Segundo a PF, a minuta de golpe foi entregue a Bolsonaro por seu ex-assessor para assuntos internacionais Filipe Martins, preso na manhã desta quinta, e Amauri Feres, alvo de busca e apreensão.
O rascunho detalhava supostas interferências do Judiciário no Executivo e decretava a prisão de diversas autoridades, entre elas os ministros Gilmar Mendes e Alexandre de Moraes e Rodrigo Pacheco, além de definir a realização de novas eleições
Investigações apontam ainda que alterações na minuta foram realizadas a pedido de Bolsonaro. Com as mudanças, permaneceu no rascunho o pedido de prisão de Moraes e a determinação de novas eleições. A PF aponta que o ex-presidente teria concordado com os termos do documento e convocado uma reunião com os comandantes das forças militares para apresentar a minuta e pressioná-los a aderirem ao Golpe de Estado.
Os policiais identificaram que a agenda e os voos de Moraes foram monitorados pelos investigados, que acompanharam os deslocamentos do ministro com o intuito de executarem a ordem de prisão, em caso de consumação do Golpe de Estado. Conversas entre o ex-ajudante de ordens de Bolsonaro, Mauro Cid, e Marcelo Câmara, coronel do Exército, preso nesta manhã, evidenciam o monitoramento do itinerário do ministro do STF, chamado de "professora" pelos investigados, segundo documentos encontrados pela PF.
O ex-ministro e candidato a vice de Bolsonaro nas eleições de 2022 é apontado pela PF como um dos participantes da tentativa de golpe de Estado, com forte atuação no ataque aos militares que não aderiram a ideia de ruptura institucional.
A investigação mostra conversas entre o ex-ministro e Ailtons Barros, onde Braga Neto pedia para que críticas ao tenente-brigadeiro Carlos de Almeida Baptista Junior, que ocupou o cargo de comandante da Aeronáutica no governo de Jair Bolsonaro, fossem intensificadas.
"Senta o pau no Batista Júnior (sic).
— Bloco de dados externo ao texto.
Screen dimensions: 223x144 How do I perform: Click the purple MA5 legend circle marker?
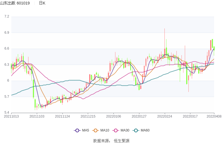77,130
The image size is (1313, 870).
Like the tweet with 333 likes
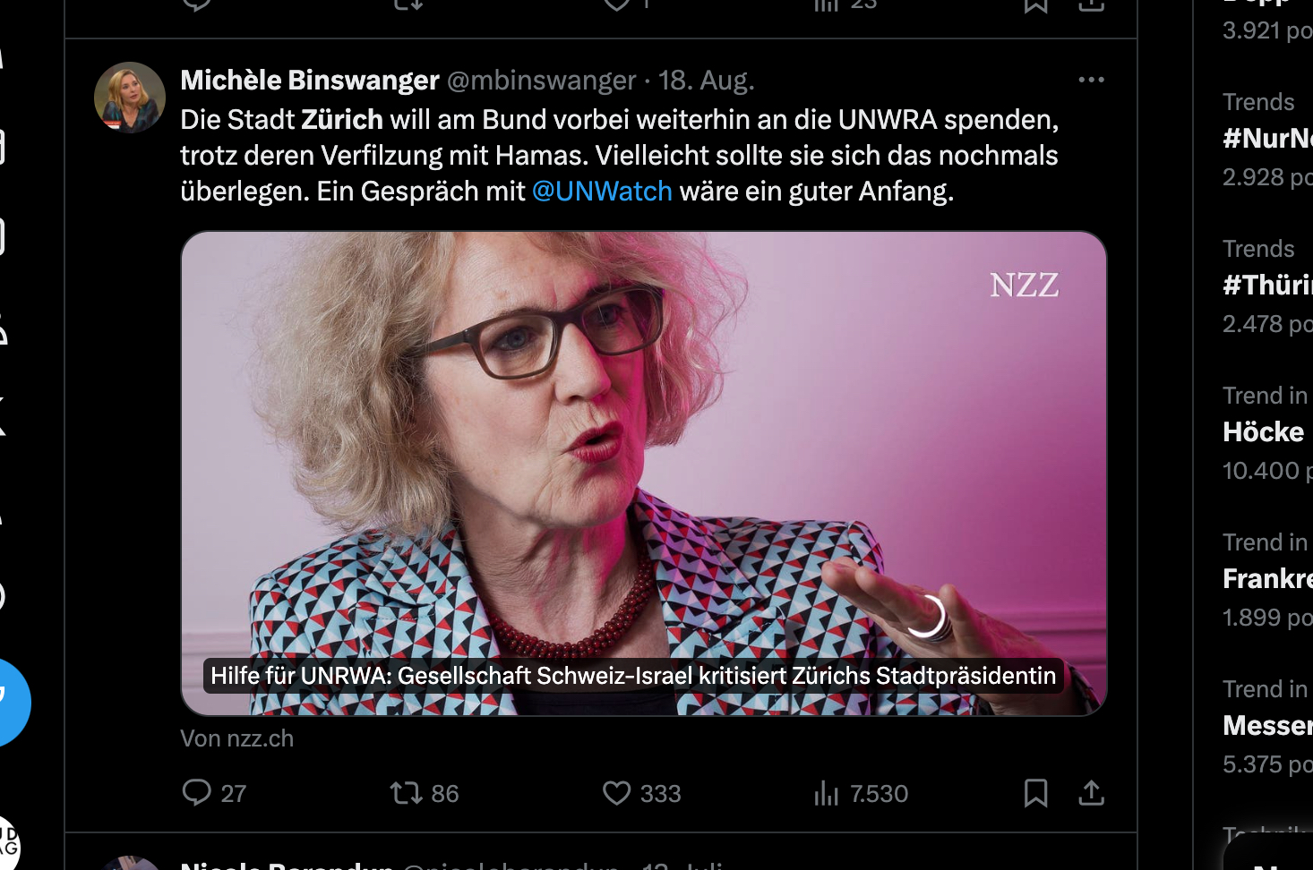pyautogui.click(x=617, y=792)
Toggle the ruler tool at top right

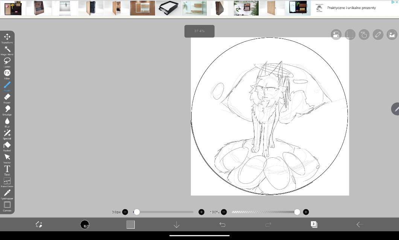[x=378, y=35]
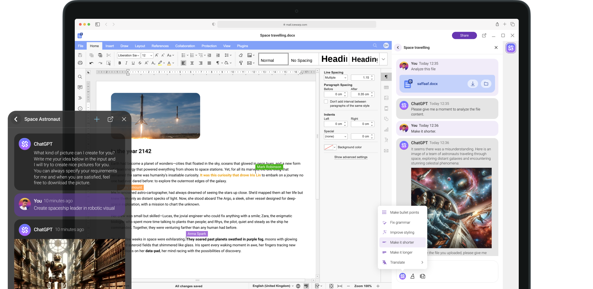Open the Line Spacing 'Multiple' dropdown
The width and height of the screenshot is (593, 289).
tap(335, 78)
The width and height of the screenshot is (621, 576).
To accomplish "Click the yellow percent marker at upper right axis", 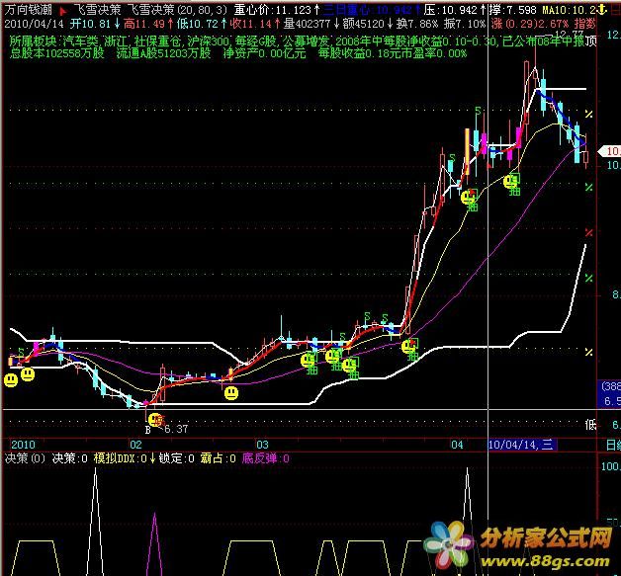I will tap(587, 117).
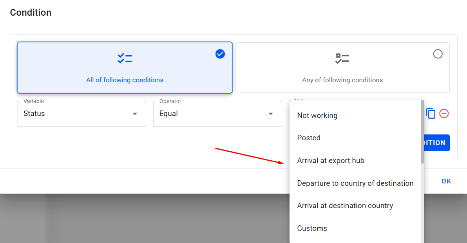Pick "Departure to country of destination"
The height and width of the screenshot is (243, 467).
(355, 183)
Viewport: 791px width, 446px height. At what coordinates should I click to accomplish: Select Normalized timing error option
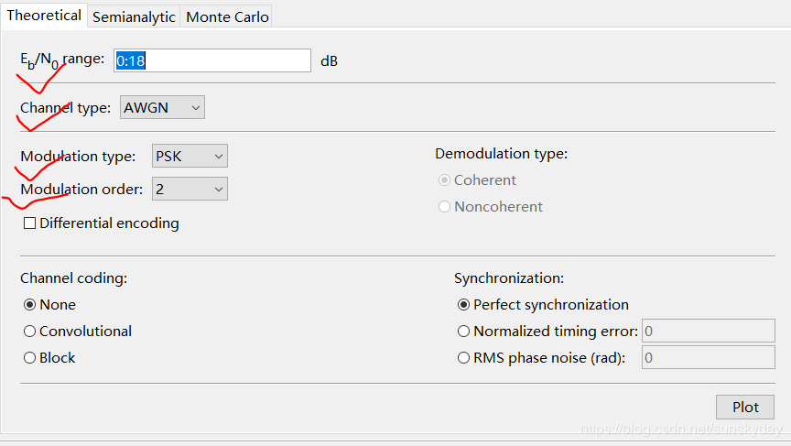[464, 332]
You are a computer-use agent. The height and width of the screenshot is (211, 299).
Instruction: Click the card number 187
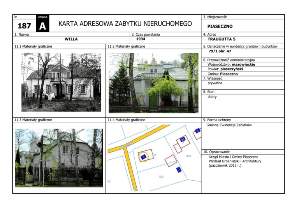click(x=24, y=26)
Povo sofrendo, arbitrariedades sendo feita (sic) e ele fechado nas mordomias. negociando favores. Traidor da pátria. Daí para frente. Inferniza a vida dele e da família", orientou Braga Netto.
Na decisão de Moraes, é citado que a PF tem em mãos um vídeo de uma reunião secreta entre Bolsonaro e a alta cúpula do governo aprendido em uma busca na casa de Mauro Cid. Participaram do encontro:
Segundo a PF, a reunião teve como objetivo reforçar os ataques ao sistema eleitoral brasileiro e cobras os presentes por uma conduta ativa na difusão de informações inverídicas.
A investigação afirma que Bolsonaro exigiu que seus ministros deveriam promover e replicar todas as informações que questionavam as urnas eletrônicas
"Daqui pra frente quero que todo ministro fale o que eu vou falar aqui, e vou mostrar. Se o ministro não quiser falar ele vai vim falar para mim porque que ele não quer falar. Se apresentar onde eu estou errado eu topo. Agora, se não tiver argumento pra me ti... demover do que eu vou mostrar, não vou querer papo com esse ministro. Tá no lugar errado. Se tá achando que eu vou ter 70% dos votos e vou ganhar como ganhei em 2018, e vou provar , o cara tá no lugar errado", , disse Bolsonaro, segundo a PF.
Na mesma reunião, o então ministro-chefe do GSI, Augusto Heleno, disse que conversou com o diretor-adjunto da Agência Brasileira de Inteligência (Abin) “para infiltrar agentes nas campanhas eleitorais”. O ministro, porém, logo foi calado por Bolsonaro, que pediu para o tema ser tratado apenas com ele.
De acordo com a PF, os fatos investigados configuram, em tese, os crimes de organização criminosa, abolição violenta do Estado Democrático de Direito e golpe de Estado.